Suppose I had a simple linear regression model that had the following input or X variable:

[North]
[East]
[West]
[South]
[North, East]
...
[North, East, West, South]

and I decided to numerate them like:

[North] - 0
[East] - 1
[West] - 2
[South] - 3
[North, East] - 4
...
[North, East, West, South] - 15

I had someone take a look at my model and tell me to use One Hot Encoder or One Hot Binary Encoder instead of assigning inputs like this.

My question is from a linear regression perspective what is the advantage for using OHE over my simple numerical mapping? If we can quantify an accuracy loss would it be substantial? If I had 10 model variables that I had to map like this would the loss be more substantial?

I want to know what sacrifice I'm making not using OHE

Answer 1

The issue with numerical encoding in this context is you are enforcing that your input variable X is ordinal when it's likely not. This is telling your model that the order in which you encode your inputs are either increasing or decreasing monotonically with your target. Let's say you encoded your data like this:

[North] - 0
[East] - 1
[West] - 2
[South] - 3
[North, East] - 4
...
[North, East, West, South] - 15

If you train a linear regression model with this encoding you are telling your model that [North] either indicates a higher or lower target than [North, East, West, South], and that [East], [West], [South], and [North, East] are somewhere in between. What if [West] typically has a lower target than either [North] or [North, East, West, South]? In this case you would be enforcing some constraint on your model which is not true.

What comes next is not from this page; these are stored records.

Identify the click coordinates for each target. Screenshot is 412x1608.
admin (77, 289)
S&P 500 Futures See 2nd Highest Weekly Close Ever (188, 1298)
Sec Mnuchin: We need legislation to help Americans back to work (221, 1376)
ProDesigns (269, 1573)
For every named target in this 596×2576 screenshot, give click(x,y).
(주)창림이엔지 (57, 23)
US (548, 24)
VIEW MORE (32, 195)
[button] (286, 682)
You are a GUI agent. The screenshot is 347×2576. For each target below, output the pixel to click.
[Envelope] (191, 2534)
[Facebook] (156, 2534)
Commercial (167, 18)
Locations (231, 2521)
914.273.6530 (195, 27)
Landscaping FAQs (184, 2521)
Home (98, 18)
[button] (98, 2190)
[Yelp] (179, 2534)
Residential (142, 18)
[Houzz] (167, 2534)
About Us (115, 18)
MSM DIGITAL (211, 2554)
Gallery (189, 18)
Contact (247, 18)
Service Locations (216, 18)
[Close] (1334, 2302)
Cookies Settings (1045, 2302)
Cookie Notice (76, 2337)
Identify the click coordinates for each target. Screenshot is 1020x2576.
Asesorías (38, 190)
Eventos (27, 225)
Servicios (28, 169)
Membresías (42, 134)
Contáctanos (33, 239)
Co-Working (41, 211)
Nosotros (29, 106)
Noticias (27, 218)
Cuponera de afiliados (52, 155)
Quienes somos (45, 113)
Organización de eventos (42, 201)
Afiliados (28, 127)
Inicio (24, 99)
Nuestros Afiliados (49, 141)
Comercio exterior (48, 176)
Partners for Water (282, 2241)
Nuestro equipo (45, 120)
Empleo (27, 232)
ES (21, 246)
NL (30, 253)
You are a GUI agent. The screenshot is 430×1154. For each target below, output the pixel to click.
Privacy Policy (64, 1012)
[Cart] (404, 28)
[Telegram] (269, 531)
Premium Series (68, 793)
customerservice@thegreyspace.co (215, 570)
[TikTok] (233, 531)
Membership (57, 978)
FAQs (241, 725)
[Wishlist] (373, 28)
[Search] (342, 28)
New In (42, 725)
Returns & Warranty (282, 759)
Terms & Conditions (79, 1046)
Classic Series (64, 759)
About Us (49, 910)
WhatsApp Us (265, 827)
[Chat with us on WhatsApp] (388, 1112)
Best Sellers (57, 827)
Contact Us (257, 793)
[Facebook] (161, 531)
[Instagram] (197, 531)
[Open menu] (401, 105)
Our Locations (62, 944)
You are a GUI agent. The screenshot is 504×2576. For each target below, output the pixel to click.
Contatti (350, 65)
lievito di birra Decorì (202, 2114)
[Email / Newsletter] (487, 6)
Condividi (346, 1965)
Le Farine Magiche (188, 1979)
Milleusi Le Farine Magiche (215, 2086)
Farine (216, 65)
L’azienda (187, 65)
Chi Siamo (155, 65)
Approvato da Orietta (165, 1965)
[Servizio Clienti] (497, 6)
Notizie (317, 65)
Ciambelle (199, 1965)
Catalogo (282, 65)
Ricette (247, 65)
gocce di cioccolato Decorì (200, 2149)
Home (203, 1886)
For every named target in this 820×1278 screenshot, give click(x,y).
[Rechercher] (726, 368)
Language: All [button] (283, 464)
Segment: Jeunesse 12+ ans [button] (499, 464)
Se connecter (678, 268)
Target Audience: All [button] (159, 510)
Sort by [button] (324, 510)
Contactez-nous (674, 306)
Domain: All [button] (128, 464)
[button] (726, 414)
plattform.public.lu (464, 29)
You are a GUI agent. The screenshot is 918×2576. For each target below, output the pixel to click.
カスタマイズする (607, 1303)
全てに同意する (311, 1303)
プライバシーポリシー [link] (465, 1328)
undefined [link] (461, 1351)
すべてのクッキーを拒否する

To test this you could split your input data in a 70/30 train-test-split and evaluate how your numerical encoding performs against one-hot-encoding on the test set. Another alternative would be to look into Target Encoding - this would allow you to keep a small feature space (an issue with one-hot-encoding) while attempting to keep your input and target increasing/decreasing monotonically. I would recommend testing all three encoding methods to figure out the ideal solution for your given problem.